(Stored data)
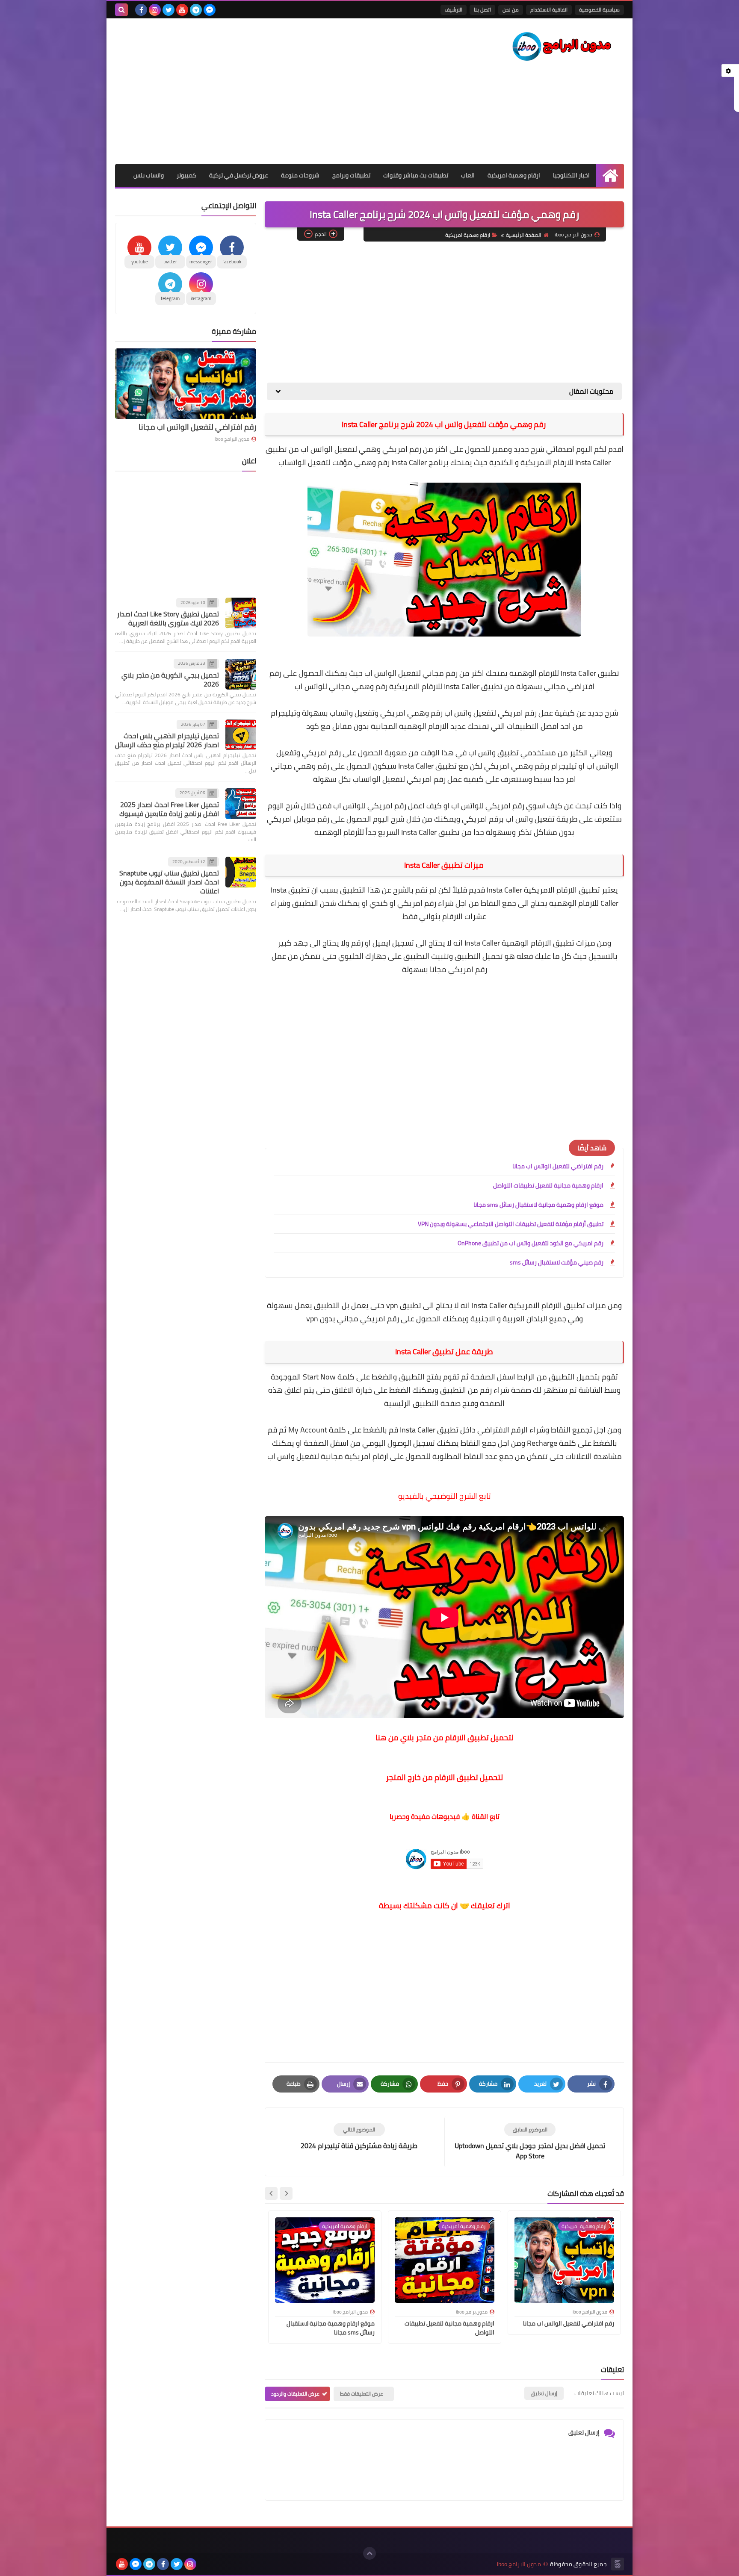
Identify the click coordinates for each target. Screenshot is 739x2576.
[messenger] (210, 10)
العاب (468, 175)
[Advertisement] (270, 91)
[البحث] (121, 9)
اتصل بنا (482, 10)
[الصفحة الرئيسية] (610, 175)
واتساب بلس (148, 175)
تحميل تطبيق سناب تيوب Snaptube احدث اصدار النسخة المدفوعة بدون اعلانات (169, 882)
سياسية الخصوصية (599, 10)
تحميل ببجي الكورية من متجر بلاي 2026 (170, 679)
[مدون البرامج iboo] (562, 46)
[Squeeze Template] (617, 2564)
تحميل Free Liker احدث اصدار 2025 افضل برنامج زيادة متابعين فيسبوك (169, 809)
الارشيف (453, 10)
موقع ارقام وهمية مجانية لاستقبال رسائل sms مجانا (538, 1204)
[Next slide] (271, 2193)
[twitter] (168, 10)
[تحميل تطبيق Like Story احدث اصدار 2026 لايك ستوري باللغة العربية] (240, 613)
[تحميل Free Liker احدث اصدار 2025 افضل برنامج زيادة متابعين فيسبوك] (240, 803)
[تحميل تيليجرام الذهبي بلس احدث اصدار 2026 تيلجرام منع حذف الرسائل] (240, 734)
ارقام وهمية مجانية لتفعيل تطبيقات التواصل (548, 1185)
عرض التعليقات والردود (295, 2394)
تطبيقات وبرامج (351, 175)
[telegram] (196, 10)
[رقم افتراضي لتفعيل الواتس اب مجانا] (185, 383)
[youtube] (182, 10)
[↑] (369, 2553)
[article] (359, 2136)
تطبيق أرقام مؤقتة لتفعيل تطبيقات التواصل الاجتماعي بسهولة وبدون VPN (510, 1223)
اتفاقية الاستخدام (549, 10)
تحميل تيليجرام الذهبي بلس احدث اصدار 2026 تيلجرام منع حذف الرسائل (167, 741)
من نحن (511, 10)
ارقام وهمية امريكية (514, 175)
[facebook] (141, 10)
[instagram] (155, 10)
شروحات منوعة (300, 175)
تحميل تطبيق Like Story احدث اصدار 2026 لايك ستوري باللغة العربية (168, 619)
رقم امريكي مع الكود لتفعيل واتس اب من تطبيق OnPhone (530, 1243)
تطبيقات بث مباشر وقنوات (415, 175)
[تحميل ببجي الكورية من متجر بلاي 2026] (240, 674)
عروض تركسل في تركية (238, 175)
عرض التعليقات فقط (361, 2394)
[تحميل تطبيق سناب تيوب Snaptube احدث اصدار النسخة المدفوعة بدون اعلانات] (240, 872)
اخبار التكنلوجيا (571, 175)
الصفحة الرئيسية (523, 234)
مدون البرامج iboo (232, 439)
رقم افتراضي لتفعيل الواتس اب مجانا (557, 1166)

TASK DIRECTIONS: Reproduce the lines above, beginning at the line with "[telegram] (196, 10)" and stopping after the line with "من نحن (511, 10)", exactly as they are.

YOUR SOLUTION:
[telegram] (196, 10)
[رقم افتراضي لتفعيل الواتس اب مجانا] (185, 383)
[youtube] (182, 10)
[↑] (369, 2553)
[article] (359, 2136)
تطبيق أرقام مؤقتة لتفعيل تطبيقات التواصل الاجتماعي بسهولة وبدون VPN (510, 1223)
اتفاقية الاستخدام (549, 10)
تحميل تيليجرام الذهبي بلس احدث اصدار 2026 تيلجرام منع حذف الرسائل (167, 741)
من نحن (511, 10)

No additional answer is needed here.